FIM DA NOVELA: FICHA LIMPA É CONSTITUCIONAL
Por Rodrigo Pires Ferreira Lago, advogado.
Um ano e oito meses após a publicação no diário oficial da Lei Complementar n° 135/2010, a denominada Lei da Ficha Limpa, finalmente o Supremo Tribunal Federal conseguiu decidir sobre a sua constitucionalidade. Acabou a “A novela da Ficha Limpa”, título do texto publicado no blog Os Constitucionalistas, e onde consta sintética narrativa da batalha judicial que a lei enfrentou no Supremo Tribunal Federal até o reinício do julgamento encerrado no dia 16 de fevereiro de 2012.
Apesar do conteúdo da Lei da Ficha Limpa já ter sido objeto de análise pelo Plenário do Supremo Tribunal Federal em recursos decorrentes das Eleições 2010, nestas oportunidades não se enfrentou a constitucionalidade de todas as novas causas de inelegibilidade. Além disso, alguns votos se limitaram a discutir a questão da incidência ou não do art. 16 da Constituição, que afastaria a aplicação da lei para as Eleições 2010. E foi esse o resultado que prevaleceu no julgamento do Caso Leonídio Bouças (acórdão do RE n° 633.703), quando finalmente o STF superou os impasses decorrentes dos empates nos casos Roriz (acórdão do RE nº 630.147) e Jader (acórdão do RE nº 631.102). Os empates ocorreram porque naquela época o Tribunal estava composto com apenas dez ministros, pois havia uma cadeira vaga em razão da aposentadoria do ministro Eros Grau, e que só viria a ser ocupada em fevereiro de 2011, com a posse do ministro Luiz Fux.

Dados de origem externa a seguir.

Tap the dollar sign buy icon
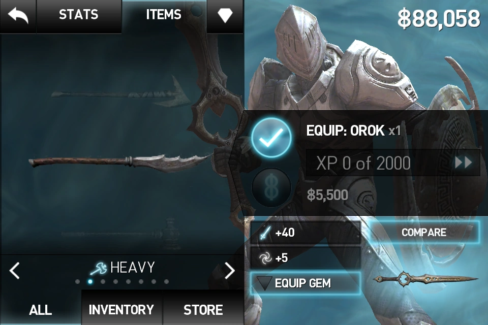 [x=271, y=187]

E seria exatamente o ministro Luiz Fux quem viria a ser o relator das ações de controle concentrado de constitucionalidade sobre a Lei da Ficha Limpa. Foram propostas no Supremo Tribunal Federal três ações sobre a Lei da Ficha Limpa: a) Ação Declaratória de Constitucionalidade – ADC n° 29, pelo Partido Popular Socialista – PPS, visando garantir a aplicação da lei a fatos pretéritos a sua vigência (inicial da ADC n° 29 e aditamento à ADI n° 29); b) Ação Declaratória de Constitucionalidade n° 30, pela Ordem dos Advogados do Brasil – OAB, com maior extensão, para declarar a constitucionalidade da lei (inicial ADC n° 30); e c) ADI 4578 pela Confederação Nacional das Profissões Liberais – CNPL, impugnando apenas a causa de inelegibilidade da alínea “m” sobre a exclusão dos quadros de órgão profissional por infração ético-profissional (inicial da ADI n° 4578).

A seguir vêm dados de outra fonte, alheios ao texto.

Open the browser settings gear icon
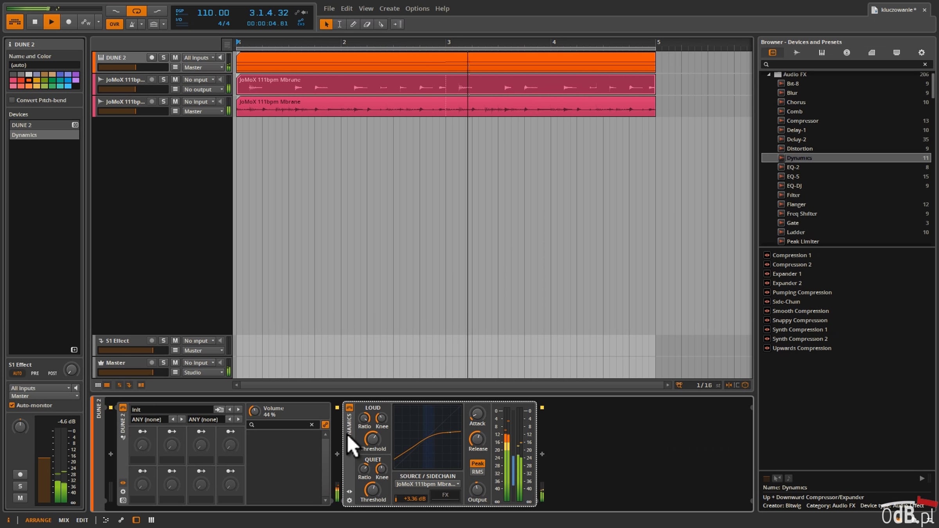The width and height of the screenshot is (939, 528). click(921, 52)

Em todas estas ações o relator, ministro Luiz Fux, adotou o “rito abreviado” do art. 12 da Lei n° 9.868/99. Por este rito, o STF não aprecia os pedidos de medida cautelar, os prazos para a instrução do processo são reduzidos, de forma que o Tribunal se pronuncie diretamente de forma definitiva sobre a lei.
Várias disposições da Lei da Ficha Limpa estavam em discussão, e não toda ela. É que o Supremo Tribunal Federal só conheceu das ações na parte que tratavam das causas de inelegibilidade, como será explicitado mais a frente. Ao final do julgamento, na parte que foram conhecidas as ações, a Lei da Ficha Limpa foi declarada constitucional, devendo as novas causas de inelegibilidade valer para fatos inclusive anteriores ao início de sua vigência.
Objeto de discussão
Logo no início do julgamento, o ministro Luiz Fux esclareceu que conheceria integralmente da ADI 4578, proposta pela CNPL, e também da ADC n° 29, proposta pelo PPS. Mas, quanto a ADC n° 30, proposta pelo Conselho Federal da OAB, só conheceria em parte. Eis o trecho do voto do ministro Luiz Fux que delimitou a controvérsia:
Observe-se, por outro lado, que a controvérsia judicial demonstrada cuida exclusivamente das hipóteses de inelegibilidade introduzidas nas alíneas “c”, “d”, “e”, “f”, “g”, “h”, “j”, “k”, “l”, “m”, “n”, “o”, “p” e “q” do art. 1º, inciso I, da Lei Complementar nº 64/90, por força da Lei Complementar nº 135/10. Não há demonstração dessa controvérsia para os demais dispositivos da Lei Complementar nº 135/10.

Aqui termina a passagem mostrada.